Available records Block Start

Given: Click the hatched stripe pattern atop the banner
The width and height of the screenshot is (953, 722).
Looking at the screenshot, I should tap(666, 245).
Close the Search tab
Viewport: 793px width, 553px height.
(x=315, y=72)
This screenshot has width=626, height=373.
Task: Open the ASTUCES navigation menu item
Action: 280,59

Available records Block End

The problem → Starting from the line containing "The width and" and ending with the final line of the data, reproduce each line exactly as it appears, including no other lines.

Task solution →
The width and height of the screenshot is (953, 722).
Looking at the screenshot, I should tap(666, 245).
Close the Search tab
Viewport: 793px width, 553px height.
(x=315, y=72)
This screenshot has width=626, height=373.
Task: Open the ASTUCES navigation menu item
Action: 280,59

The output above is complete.